# Hello from Virginia!



## sushidragons (Oct 18, 2010)

Hello!
I've technically been a member since 2010, but I haven't posted anything in the last 3.5 years. I am newly getting back into mice after taking a couple years off to start a family. Just wanted to say "hello!" before jumping back into the mix! 
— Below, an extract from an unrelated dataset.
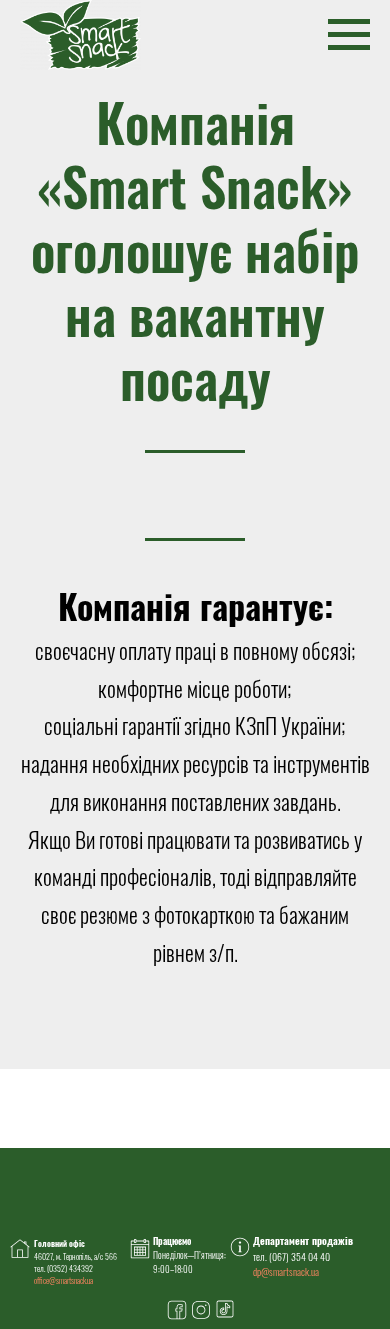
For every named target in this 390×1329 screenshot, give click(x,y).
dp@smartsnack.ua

I was fortunate enough to pick up some gorgeous new mice from the FMBA show in Hampton, VA. I picked up a color point beige, some rex himis, splashed and silver tan, very excited!  If anyone in Virginia also works with show type mice, I would love to hear from you!


----------



## Hunterscliff (Feb 2, 2014)

Hello and welcome to the forum


----------



## Rhasputin (Feb 21, 2010)

Hey again Sushi! I'm still in Richmond, but only have mice available rarely.


----------



## rocketmdove (Feb 8, 2014)

hi!!!


----------



## Miceandmore64 (Jul 16, 2013)

Hello Sd welcome and I hope your family is doing well


----------



## BlackSelf (Apr 15, 2014)

welcome back! I hope you can soon show us your pretty mice! do you plan on breeding them??


----------



## Miceandmore64 (Jul 16, 2013)

Hello and welcome to Fancy Mice Breeders.


----------



## andypandy29us (Aug 10, 2012)

hello and welcome


----------